Here’s how Anheuser-Busch InBev, Publicis agency Spark Foundry and the publisher Condé Nast are all vetting data quality.
Anheuser-Busch
Access to quality data can be a big challenge for consumer packaged-goods marketers, who don’t own first-party data and therefore rely on third-party data sets – and that’s a handicap when assessing business results like sales lift and brand health.
“For a CPG marketer, it’s hard to measure brand impact or sales because [that data] is expensive, it’s slow [to access] and you can only test a certain number of segments at a time,” said Jonny Silberman, director of digital strategy and innovation for Anheuser-Busch InBev, speaking Thursday at Programmatic.io in New York. “We do a lot of work up front to understand the quality of data.”
AB InBev also looks to second-party data marketplaces, which the brand views as creating a better value exchange since a publisher’s data sets are “closer” to the consumer.
Anheuser-Busch also demands transparency from its supply chain partners and requests details about how their data was collected or modeled. For instance, the brewer asks its partners for to list all mobile app integrations so it can thoroughly ensure privacy and compliance.
“We spend a lot of time up front validating our data partners before we go into testing,” Silberman said.
Spark Foundry
Two-year-old Spark Foundry is a media agency within Publicis with consultative capabilities. It helps advise clients about their data strategies and how to effectively activate segments.
Part of that process involves evaluating things like contextual data to determine if an environment matches an advertisers’ campaign needs or figuring out an action plan if the advertiser has a sizable base of CRM data, said Oleg Korenfeld, EVP of ad tech and platforms at Spark Foundry.

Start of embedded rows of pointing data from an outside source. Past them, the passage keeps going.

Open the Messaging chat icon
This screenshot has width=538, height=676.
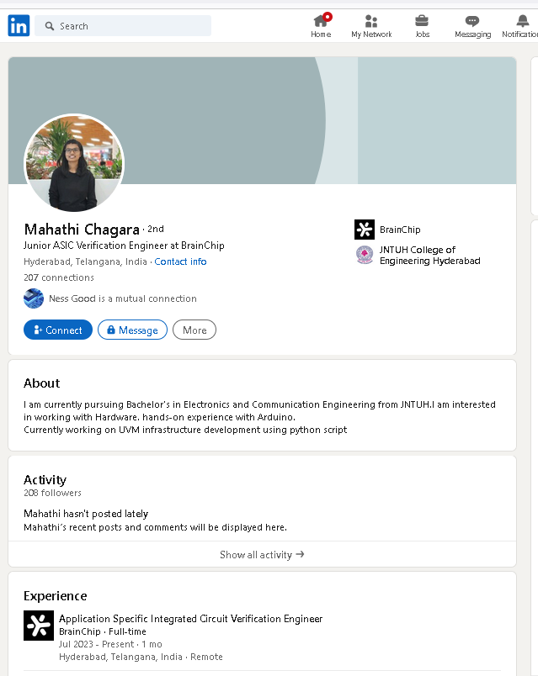(x=472, y=20)
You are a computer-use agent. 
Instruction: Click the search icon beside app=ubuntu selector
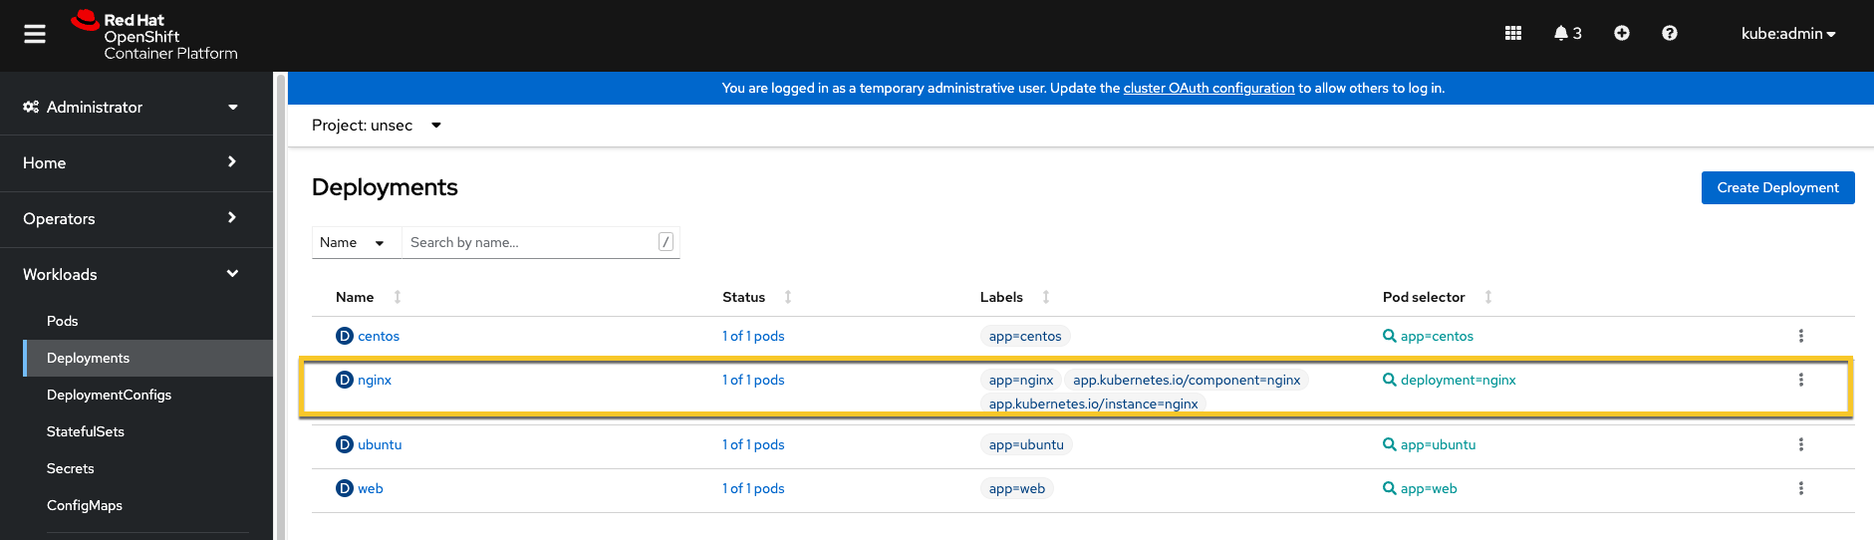pyautogui.click(x=1389, y=444)
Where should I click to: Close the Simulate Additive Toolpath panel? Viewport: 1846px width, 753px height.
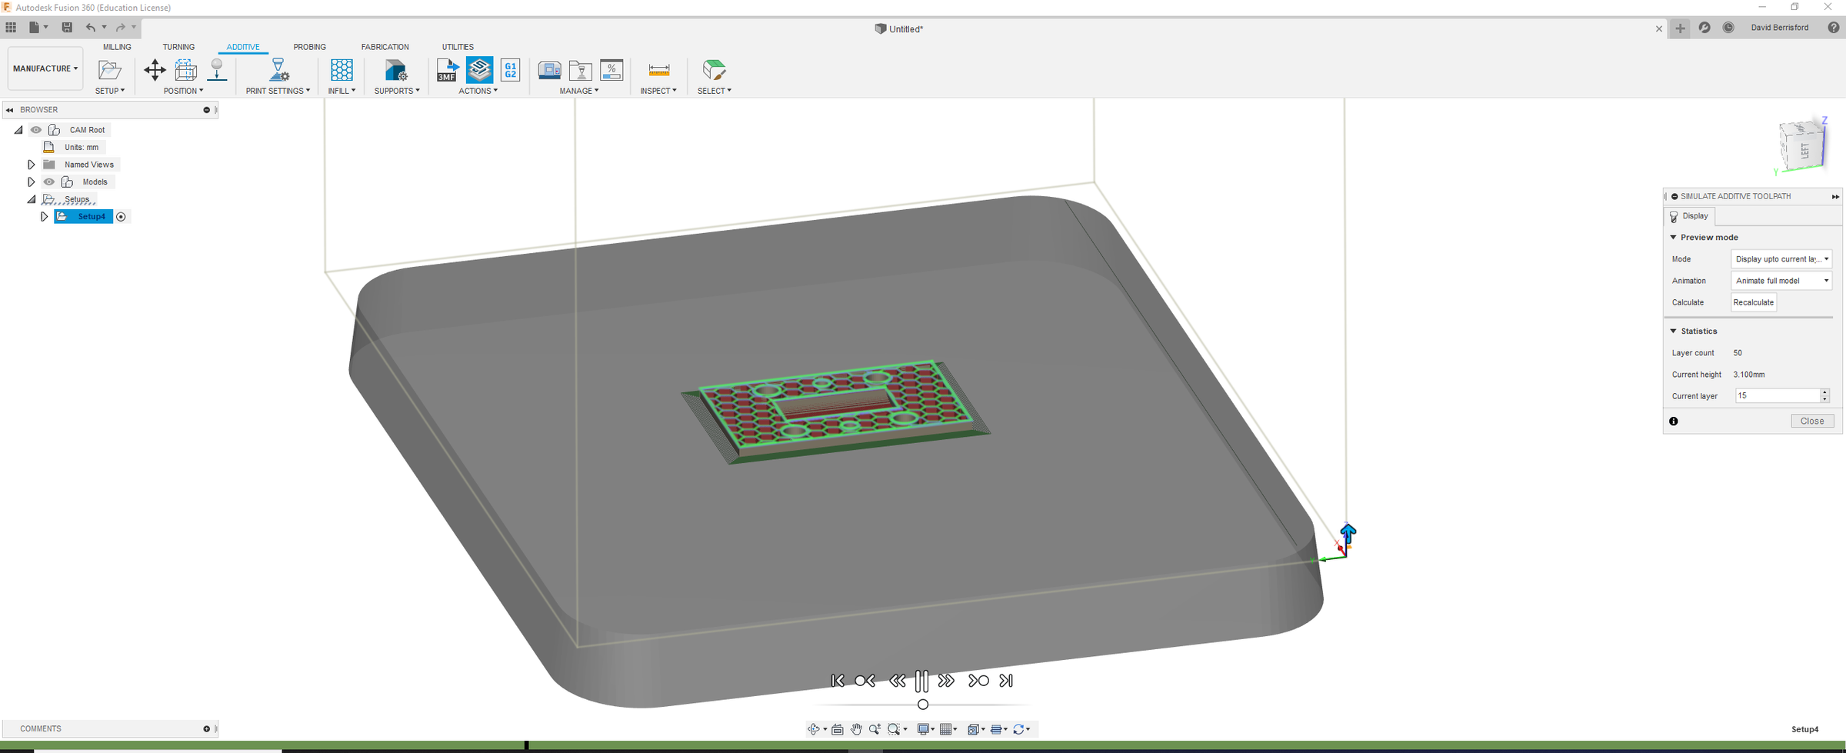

Spark Foundry also assess the accuracy of psychographic and demographic data and whether certain signals justify segmenting people in a certain way.
Condé Nast
Publisher Condé Nast maintains data quality and accuracy for advertisers by running a tight ship.
As a publisher with more than 60 million subscribers across 22 owned-and-operated brands, capturing email addresses in a single database is key because a consumer may subscribe to more than one publication.
“The best way we’ve tackled this is managing people, process and technology to ensure good hygiene is going on,” said Evan Adlman, head of programmatic for Condé Nast. “We also have teams that focus on the way we score content consumption, so the way we segment is accurate.”
Condé also uses a homegrown data management platform to help the advertiser plan and target more accurately across its portfolio of properties.
The two use cases for its DMP include understanding how consumers are behaving to create audiences based off of that consumption, as well as to inform how Condé Nast designs future content and user experiences.